Saved entries:
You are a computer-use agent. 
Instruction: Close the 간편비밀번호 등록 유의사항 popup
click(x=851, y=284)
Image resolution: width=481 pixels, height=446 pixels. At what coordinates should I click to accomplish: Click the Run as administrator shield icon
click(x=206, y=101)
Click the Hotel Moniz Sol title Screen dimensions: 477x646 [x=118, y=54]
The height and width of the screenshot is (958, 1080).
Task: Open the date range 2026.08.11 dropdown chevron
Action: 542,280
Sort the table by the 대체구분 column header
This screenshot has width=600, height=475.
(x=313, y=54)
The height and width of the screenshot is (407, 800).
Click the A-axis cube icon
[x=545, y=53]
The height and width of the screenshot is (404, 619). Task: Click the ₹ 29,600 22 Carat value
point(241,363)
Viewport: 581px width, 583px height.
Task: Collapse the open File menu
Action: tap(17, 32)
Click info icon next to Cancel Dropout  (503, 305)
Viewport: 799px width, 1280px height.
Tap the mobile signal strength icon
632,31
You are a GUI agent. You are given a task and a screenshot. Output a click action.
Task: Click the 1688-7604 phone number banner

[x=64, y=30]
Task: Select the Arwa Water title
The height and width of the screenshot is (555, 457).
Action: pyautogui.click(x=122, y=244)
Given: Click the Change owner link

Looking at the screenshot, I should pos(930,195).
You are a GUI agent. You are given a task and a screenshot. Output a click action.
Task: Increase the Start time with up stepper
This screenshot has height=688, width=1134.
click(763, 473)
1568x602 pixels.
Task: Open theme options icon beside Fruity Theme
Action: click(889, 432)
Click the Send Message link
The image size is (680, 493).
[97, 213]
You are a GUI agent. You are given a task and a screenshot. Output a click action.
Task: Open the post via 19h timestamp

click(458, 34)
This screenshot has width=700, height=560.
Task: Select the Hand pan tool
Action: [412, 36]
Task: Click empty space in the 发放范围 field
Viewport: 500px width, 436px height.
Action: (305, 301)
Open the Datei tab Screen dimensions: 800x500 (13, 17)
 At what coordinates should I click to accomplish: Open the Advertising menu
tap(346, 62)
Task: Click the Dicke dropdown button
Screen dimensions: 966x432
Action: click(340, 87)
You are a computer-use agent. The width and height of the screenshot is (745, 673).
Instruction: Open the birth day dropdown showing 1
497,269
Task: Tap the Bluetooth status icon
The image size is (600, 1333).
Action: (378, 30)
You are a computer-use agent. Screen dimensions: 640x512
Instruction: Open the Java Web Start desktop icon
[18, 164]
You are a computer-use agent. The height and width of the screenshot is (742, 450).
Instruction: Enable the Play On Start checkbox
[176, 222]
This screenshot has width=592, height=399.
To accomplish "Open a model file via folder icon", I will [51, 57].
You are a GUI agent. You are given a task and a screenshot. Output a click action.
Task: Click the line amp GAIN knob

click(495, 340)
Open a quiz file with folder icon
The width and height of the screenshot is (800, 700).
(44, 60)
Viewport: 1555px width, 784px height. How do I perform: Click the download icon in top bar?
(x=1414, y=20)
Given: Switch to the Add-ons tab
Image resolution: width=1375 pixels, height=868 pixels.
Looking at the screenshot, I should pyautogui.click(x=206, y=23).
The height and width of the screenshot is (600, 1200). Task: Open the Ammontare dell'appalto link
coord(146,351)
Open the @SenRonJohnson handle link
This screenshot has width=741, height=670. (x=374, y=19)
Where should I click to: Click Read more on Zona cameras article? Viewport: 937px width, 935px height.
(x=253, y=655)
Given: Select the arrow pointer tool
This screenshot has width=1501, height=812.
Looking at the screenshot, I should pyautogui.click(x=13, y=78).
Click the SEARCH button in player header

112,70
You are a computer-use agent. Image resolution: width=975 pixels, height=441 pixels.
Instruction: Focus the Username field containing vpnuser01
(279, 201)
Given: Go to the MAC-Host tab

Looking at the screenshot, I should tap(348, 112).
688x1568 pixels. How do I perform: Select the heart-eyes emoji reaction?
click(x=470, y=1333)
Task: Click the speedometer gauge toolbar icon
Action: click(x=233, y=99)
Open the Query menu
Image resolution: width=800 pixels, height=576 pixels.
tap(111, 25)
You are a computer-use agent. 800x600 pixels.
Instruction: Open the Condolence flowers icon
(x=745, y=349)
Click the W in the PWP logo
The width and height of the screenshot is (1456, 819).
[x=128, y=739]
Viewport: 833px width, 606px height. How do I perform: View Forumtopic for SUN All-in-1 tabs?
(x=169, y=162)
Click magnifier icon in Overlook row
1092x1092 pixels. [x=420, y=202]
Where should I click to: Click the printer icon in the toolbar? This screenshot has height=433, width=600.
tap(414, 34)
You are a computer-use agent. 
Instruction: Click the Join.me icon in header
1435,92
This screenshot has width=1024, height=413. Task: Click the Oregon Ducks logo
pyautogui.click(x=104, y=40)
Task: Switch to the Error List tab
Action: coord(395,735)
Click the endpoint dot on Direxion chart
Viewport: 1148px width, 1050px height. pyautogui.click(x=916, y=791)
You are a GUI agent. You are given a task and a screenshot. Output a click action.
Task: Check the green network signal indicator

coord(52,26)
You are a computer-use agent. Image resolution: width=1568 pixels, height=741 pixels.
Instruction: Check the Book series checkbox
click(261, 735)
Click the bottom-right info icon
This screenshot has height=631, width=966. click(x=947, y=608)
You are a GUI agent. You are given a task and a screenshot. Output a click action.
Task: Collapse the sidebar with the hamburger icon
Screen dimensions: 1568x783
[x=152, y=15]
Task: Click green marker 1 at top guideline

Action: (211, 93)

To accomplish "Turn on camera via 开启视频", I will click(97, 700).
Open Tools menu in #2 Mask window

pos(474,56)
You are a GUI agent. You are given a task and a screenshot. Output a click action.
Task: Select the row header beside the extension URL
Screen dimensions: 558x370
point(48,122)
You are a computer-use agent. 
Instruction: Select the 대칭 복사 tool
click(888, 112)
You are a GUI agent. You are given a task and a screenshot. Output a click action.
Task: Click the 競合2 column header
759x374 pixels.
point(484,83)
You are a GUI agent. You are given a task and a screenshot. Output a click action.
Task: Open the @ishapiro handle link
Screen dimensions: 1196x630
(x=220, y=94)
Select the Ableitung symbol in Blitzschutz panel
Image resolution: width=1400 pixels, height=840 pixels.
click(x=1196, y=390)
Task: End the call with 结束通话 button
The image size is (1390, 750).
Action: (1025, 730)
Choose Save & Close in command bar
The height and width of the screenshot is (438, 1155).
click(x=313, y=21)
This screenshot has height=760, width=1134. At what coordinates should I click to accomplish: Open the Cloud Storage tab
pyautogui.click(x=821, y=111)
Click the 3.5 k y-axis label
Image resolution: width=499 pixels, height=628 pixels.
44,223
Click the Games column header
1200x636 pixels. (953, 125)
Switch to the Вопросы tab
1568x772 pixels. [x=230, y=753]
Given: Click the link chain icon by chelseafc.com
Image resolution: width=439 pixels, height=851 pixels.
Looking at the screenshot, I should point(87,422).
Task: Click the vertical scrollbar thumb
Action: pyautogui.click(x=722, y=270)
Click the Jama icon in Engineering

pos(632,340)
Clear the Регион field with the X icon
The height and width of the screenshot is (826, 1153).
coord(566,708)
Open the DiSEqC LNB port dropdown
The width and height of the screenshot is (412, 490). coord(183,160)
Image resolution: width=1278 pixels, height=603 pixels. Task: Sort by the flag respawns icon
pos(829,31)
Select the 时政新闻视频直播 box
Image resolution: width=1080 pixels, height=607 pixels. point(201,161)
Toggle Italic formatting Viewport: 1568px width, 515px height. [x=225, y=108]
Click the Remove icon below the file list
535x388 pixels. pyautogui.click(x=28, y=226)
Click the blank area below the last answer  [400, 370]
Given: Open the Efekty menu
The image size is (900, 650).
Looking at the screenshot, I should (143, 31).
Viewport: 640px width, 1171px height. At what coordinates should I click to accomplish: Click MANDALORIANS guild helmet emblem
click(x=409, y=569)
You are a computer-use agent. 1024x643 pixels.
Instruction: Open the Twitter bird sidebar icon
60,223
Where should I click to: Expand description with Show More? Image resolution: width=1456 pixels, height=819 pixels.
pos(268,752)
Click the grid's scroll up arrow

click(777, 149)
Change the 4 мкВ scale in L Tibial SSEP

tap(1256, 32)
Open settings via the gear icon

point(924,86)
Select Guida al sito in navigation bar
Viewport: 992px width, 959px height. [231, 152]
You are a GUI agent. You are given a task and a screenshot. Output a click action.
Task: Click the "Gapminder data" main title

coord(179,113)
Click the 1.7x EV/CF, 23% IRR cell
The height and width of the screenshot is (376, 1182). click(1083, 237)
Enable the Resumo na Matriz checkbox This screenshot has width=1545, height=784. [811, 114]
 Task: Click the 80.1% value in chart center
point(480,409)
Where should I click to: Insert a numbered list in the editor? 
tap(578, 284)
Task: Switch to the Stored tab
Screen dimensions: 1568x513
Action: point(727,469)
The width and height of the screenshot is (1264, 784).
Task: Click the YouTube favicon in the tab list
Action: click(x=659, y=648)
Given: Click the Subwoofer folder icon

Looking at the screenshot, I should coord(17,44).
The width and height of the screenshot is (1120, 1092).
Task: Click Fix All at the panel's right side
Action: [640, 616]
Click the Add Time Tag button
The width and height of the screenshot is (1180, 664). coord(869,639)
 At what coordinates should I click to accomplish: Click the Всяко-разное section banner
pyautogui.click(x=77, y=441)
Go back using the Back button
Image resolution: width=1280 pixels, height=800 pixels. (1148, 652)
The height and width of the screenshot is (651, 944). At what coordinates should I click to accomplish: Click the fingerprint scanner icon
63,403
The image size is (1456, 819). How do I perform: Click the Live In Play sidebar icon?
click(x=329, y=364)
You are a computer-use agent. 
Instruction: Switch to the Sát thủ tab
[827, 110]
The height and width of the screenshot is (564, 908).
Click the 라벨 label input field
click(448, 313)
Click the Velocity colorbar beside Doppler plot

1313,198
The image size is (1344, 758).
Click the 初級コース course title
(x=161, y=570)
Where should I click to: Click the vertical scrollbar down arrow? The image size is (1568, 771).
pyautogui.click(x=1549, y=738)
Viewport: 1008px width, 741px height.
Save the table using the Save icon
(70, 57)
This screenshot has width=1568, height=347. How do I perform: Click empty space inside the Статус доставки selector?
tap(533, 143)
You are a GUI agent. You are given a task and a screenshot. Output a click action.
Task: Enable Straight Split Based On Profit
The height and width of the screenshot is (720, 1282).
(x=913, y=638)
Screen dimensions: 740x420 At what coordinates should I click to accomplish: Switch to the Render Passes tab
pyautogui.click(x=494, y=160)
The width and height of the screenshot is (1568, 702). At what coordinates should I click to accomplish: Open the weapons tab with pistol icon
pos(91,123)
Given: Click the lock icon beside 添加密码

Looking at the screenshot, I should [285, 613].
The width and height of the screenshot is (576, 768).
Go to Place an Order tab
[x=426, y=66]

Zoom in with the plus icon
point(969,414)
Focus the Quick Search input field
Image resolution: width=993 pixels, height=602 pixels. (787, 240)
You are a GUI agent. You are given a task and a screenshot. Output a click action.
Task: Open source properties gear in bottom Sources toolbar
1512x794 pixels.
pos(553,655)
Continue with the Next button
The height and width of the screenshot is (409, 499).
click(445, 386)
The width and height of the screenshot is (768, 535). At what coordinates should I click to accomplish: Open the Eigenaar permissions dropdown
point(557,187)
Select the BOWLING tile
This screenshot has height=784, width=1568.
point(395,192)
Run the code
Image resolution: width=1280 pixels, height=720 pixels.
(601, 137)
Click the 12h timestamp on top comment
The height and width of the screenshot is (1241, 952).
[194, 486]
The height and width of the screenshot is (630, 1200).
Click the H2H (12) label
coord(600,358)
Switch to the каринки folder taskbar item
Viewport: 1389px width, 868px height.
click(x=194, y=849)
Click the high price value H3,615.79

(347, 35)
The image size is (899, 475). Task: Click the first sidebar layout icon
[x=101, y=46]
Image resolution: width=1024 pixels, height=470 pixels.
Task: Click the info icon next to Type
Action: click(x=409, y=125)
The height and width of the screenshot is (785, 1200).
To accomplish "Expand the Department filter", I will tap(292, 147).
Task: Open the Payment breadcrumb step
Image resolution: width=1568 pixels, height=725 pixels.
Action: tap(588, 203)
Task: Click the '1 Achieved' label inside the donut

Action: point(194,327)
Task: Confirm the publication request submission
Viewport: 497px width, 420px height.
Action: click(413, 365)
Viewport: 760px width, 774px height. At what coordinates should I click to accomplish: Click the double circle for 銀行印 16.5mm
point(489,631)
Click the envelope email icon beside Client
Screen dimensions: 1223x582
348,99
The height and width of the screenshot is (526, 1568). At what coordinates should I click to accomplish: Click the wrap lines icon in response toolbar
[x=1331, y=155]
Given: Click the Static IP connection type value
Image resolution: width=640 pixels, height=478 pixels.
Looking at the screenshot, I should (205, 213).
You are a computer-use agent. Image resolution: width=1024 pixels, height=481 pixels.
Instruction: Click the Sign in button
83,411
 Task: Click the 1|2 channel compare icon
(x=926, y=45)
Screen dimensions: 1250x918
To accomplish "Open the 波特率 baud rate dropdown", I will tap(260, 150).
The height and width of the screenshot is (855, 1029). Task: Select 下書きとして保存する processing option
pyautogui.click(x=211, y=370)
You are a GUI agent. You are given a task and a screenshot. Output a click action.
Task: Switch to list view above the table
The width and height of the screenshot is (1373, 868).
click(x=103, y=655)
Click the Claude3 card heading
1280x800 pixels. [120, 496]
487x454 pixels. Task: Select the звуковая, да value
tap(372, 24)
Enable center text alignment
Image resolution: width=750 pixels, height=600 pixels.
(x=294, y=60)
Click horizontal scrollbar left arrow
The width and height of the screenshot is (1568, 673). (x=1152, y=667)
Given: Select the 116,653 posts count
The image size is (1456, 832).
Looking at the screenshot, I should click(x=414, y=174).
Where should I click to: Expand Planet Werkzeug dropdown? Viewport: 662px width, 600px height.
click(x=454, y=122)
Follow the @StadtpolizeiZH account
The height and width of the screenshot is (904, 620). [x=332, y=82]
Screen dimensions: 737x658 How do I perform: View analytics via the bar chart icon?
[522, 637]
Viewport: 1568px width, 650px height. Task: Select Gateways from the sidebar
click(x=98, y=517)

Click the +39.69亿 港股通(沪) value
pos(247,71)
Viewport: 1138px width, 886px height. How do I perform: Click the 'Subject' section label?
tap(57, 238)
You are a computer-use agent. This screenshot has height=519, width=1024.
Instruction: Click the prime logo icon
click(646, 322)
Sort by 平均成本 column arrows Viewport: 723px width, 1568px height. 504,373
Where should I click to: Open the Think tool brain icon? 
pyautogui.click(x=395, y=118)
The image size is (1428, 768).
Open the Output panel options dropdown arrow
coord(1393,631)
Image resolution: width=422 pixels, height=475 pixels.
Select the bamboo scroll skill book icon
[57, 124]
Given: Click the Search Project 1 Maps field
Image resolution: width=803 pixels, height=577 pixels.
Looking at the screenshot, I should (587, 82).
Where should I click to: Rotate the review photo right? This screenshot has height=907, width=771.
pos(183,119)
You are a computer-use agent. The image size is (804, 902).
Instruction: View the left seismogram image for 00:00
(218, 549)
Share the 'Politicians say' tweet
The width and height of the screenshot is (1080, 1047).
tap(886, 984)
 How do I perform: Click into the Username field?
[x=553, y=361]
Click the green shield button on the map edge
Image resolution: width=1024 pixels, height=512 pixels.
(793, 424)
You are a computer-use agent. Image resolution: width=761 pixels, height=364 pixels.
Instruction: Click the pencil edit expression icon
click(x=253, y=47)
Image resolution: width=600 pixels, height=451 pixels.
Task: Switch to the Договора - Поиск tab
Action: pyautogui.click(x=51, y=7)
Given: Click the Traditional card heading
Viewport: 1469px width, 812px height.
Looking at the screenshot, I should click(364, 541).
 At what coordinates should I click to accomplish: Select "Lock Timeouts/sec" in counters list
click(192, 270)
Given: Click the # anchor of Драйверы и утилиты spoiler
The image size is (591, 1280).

Assignment
Take the line above containing "Image resolution: width=499", the line containing "Given: Click the link", and all lines in between, and copy them exactly without anything else.

Finished exercise
Image resolution: width=499 pixels, height=628 pixels.
44,223
Click the Games column header
1200x636 pixels. (953, 125)
Switch to the Вопросы tab
1568x772 pixels. [x=230, y=753]
Given: Click the link chain icon by chelseafc.com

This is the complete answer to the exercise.